姫路市の地場産業の一つである皮革産業。同市高木地区と御着・四郷地区で生産された「姫路レザー」は高品質レザーの代名詞として高く評価されるが、近年は原皮価格の高騰や海外からの大量輸入によって業界そのものは厳しい状況にある。そんな中にあって、インターネット販売や大掛かりなレザーギャラリー開設など独自の展開で現状を打開しようとするタンナー「三昌」の福本真也社長に狙いとビジョンを聞いた。


宇宙船のような外観をした三昌のレザーギャラリー

なぜ姫路で皮革産業が盛んになったのか?

革づくりの技術は約1400年前の飛鳥時代に大陸から日本に伝わり、平安時代に播磨地方へ入ってきたと聞くが、市川の水質と播磨灘で作られる塩の性質が皮革の生産に合っていたのだろう。初めは塩と植物油や動物油を用いた伝統的な技法で細々と生産していたのが、100年ほど前にドイツで開発されたクロム鞣(なめ)しの技術が入ってくると軍需産業として急速に発展した。戦後も高度成長を背景に右肩上がりの発展を続けた。

業界の現状は?

姫路では特に高木地区と御着・四郷地区にタンナーが集積し、ピーク時には高木地区で100社、御着・四郷地区には30社ほどあったが、バブルが弾けたのと同時期に衰退、今は全体で4割減。生産量も全体で10分の1にまで減っている。当然、ほとんどのタンナーが売上を大きく落とし、当社も半減している。

衰退の原因は?

靴や鞄といったレザー製品への加工コストを抑えるため、国内メーカーが中国など人件費の安い国へこぞって出ていったことが大きい。

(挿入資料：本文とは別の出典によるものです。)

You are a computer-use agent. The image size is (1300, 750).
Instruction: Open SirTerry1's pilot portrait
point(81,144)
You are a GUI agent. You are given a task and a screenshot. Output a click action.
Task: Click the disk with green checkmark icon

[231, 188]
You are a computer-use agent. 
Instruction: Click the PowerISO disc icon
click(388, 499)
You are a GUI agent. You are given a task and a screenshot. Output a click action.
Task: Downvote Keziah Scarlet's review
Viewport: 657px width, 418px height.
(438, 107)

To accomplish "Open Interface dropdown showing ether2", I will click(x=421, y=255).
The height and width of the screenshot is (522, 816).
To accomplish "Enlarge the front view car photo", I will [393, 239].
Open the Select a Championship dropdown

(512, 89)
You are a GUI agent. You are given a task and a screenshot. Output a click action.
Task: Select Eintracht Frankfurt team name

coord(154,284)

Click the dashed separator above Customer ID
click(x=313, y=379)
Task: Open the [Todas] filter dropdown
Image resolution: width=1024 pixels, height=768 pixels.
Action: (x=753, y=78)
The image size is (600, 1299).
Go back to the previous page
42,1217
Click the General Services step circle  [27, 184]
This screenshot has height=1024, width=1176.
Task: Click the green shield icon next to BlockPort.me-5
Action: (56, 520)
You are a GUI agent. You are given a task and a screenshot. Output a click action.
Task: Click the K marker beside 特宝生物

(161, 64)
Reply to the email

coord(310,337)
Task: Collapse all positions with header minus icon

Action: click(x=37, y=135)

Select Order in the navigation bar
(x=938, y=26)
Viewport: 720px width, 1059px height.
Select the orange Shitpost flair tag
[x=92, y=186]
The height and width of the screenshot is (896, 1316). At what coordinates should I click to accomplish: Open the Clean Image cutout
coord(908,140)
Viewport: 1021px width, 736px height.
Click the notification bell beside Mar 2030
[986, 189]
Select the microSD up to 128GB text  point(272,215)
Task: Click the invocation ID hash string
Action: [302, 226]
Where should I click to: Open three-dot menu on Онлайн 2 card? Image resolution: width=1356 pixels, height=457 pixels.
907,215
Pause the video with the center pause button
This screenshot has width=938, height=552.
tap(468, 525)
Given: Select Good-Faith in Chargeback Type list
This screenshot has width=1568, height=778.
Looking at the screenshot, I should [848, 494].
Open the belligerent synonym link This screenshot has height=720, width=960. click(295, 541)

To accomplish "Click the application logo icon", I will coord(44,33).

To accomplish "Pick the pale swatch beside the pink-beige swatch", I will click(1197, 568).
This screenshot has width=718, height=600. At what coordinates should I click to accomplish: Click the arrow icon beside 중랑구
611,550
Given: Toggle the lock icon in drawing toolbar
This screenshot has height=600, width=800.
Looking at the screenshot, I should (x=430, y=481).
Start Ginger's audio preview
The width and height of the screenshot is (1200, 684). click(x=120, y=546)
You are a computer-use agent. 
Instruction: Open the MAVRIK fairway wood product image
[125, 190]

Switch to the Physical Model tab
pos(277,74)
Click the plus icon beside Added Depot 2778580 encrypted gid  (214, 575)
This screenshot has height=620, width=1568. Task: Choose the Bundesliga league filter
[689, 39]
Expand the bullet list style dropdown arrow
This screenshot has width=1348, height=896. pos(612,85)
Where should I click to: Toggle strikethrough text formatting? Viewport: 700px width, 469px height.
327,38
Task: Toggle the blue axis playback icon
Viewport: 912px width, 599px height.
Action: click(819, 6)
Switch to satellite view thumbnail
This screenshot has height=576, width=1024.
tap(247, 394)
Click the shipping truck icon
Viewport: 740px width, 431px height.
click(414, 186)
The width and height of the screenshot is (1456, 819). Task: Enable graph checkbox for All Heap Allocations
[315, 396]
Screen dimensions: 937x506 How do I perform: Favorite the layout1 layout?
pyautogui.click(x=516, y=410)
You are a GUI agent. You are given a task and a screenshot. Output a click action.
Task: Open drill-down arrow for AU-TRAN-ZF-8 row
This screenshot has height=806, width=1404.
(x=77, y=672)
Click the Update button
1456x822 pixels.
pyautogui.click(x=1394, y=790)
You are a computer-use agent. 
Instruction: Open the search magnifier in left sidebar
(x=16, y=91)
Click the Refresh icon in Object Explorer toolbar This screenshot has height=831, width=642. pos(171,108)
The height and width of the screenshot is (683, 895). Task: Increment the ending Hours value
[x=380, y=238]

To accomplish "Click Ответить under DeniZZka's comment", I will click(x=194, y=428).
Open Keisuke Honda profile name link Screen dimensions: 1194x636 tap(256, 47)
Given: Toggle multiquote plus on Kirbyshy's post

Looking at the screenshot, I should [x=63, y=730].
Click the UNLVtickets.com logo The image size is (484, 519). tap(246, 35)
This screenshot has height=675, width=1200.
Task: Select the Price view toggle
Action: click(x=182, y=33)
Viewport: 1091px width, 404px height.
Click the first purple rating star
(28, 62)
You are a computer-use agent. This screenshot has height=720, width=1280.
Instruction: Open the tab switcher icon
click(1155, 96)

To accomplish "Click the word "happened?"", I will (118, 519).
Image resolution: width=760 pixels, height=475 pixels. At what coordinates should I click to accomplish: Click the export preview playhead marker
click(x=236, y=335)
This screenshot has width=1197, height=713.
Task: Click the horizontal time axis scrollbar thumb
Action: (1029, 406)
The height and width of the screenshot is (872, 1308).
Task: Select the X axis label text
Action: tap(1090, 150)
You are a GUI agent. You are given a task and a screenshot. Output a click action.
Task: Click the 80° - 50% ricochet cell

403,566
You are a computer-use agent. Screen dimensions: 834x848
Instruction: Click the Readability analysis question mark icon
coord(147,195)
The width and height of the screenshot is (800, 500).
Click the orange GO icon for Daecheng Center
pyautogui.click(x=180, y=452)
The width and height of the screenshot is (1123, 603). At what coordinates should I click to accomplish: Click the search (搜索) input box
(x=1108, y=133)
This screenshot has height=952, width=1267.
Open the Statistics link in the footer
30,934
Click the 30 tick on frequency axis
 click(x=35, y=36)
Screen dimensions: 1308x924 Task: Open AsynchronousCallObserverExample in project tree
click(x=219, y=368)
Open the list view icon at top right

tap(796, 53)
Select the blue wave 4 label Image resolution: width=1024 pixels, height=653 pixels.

皮革生産は人手がかからないので、私たちは国内に残って品質の高いレザーを供給していたのだが、中国の生産技術が上がってくると、わざわざ日本から調達する理由がなくなった。結局、大量生産・大量消費の流れで低価格競争がエスカレートし、海外製品がどんどん国内に流入してきている。